On May 16, 2024, the U.S. Supreme Court, in a 7-2 decision, ruled that the CFPB’s funding mechanism does not violate the Appropriations Clause of the U.S. Constitution. That ruling is discussed here.
Shortly after the ruling, the CFPB issued a statement about the decision. It stated that “The Supreme Court has rejected [the] radical theory that would have devastated the American financial markets. The Court repudiated the arguments of the payday loan lobby and made it clear that the CFPB is here to stay.” The CFPB also stated that “This ruling upholds the fact that the CFPB’s funding structure is not novel or unusual, but in fact an essential part of the nation’s financial regulatory system, providing stability and continuity for the agencies and the system as a whole.”
Today, the CFPB held a virtual press conference to address industry questions regarding the status of pending matters. The CFPB noted that multiple rules are still under challenge in different courts, including the payday lending rule, credit card late fee rule, and the 1071 small business lending rule. There are also 14 enforcement matters that have been stayed pending the Supreme Court’s CFSA decision. The CFPB stated that it will file for motions to lift stays for any matter that was paused in anticipation of the CFSA decision. However, the CFPB notes that in each of the stayed matters, opposing parties have raised arguments aside from the constitutional argument, and they will need to resume litigation efforts to fight these matters on the merits. Additional rulings in the rule challenge cases, whether on further preliminary injunction requests, on the merits or otherwise, could further impact the compliance dates or ultimate requirements for challenged rules.
The CFPB also noted, in its press conference, that it anticipated a favorable outcome from the Supreme Court and that it is “firing on all cylinders,” to get enforcement staff hired, trained, and in the field. The CFPB remarked that it is expanding the enforcement department and is prepared to continue to work on behalf of consumers.
Additionally, the CFPB has issued informal guidance, and will issue an interim final rule, regarding the extension of the 1071 small business lending rule compliance dates.
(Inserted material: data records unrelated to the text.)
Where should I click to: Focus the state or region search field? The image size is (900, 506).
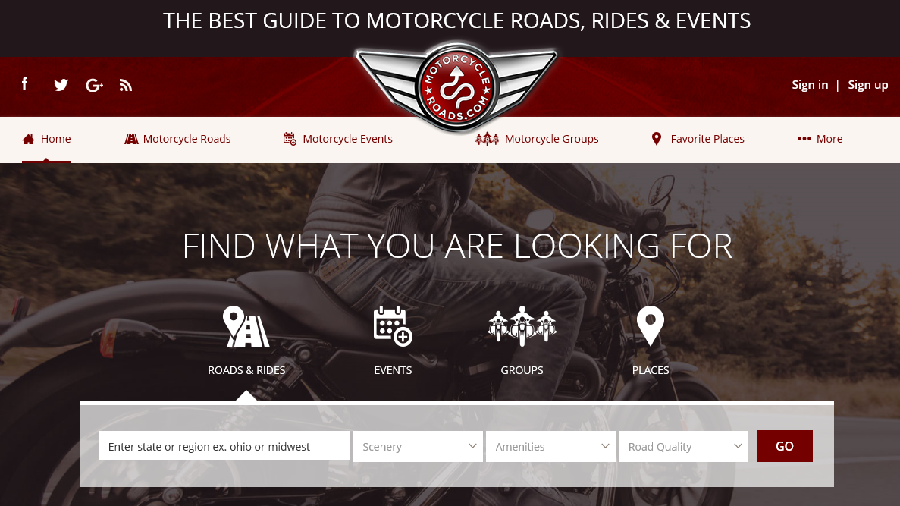[x=224, y=446]
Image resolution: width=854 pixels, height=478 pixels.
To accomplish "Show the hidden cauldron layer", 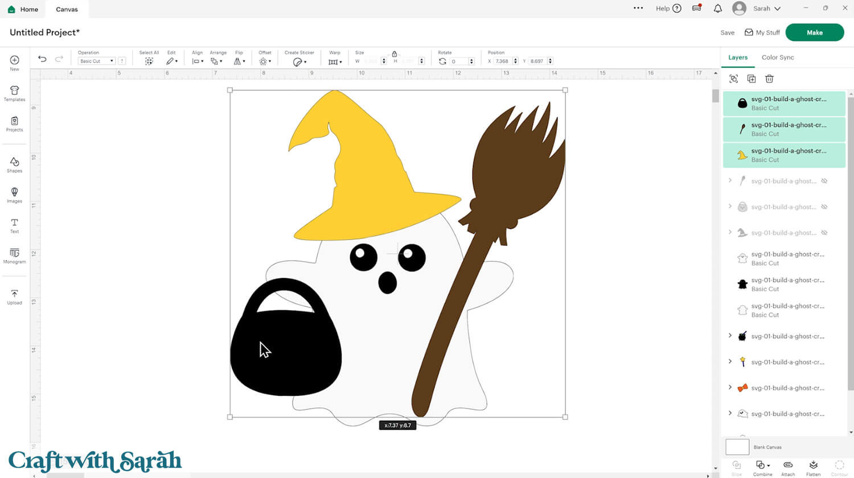I will click(824, 207).
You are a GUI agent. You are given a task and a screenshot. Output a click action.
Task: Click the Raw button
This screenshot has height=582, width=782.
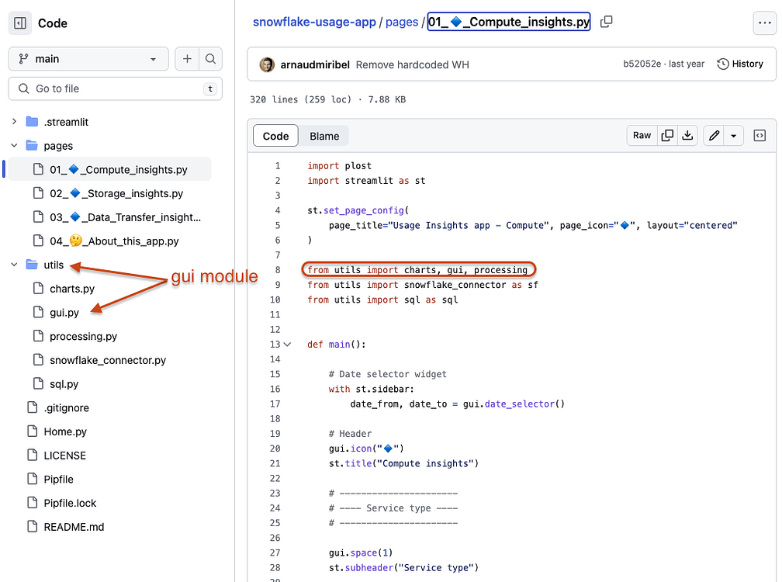tap(642, 135)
Based on the 290-day period that elapsed between the initial preliminary injunction issued in the Rio Bank lawsuit in Texas to the May 16, 2024 ruling of the Supreme Court, the CFPB extended the compliance dates from the original dates. For Tier 1 institutions, the compliance date is extended from October 1, 2024 to July 18, 2025, with the initial filing being required by June 1, 2026. For Tier 2 institutions, the compliance date is extended from April 1, 2025 to January 16, 2026, with the initial filing required by June 1, 2027. For Tier 3 institutions, the compliance date is extended from January 1, 2026 to October 18, 2026, with the initial filing required by June 1, 2027.
Addressing the ruling, Mortgage Bankers Association President and CEO Bob Broeksmit, CMB, stated:
“MBA is relieved that the Supreme Court avoided a ruling that would have disrupted the housing and mortgage markets and harmed the economy and consumers. While we frequently disagree with the Bureau on how they interpret or enforce particular rules, a decision that would have invalidated the Bureaus’ previous rules could have had severe consequences for single-family and multifamily mortgage markets.”
We will continue to monitor and report updates on the lawsuits that stem from CFPB rule challenges, and any further guidance from the CFPB.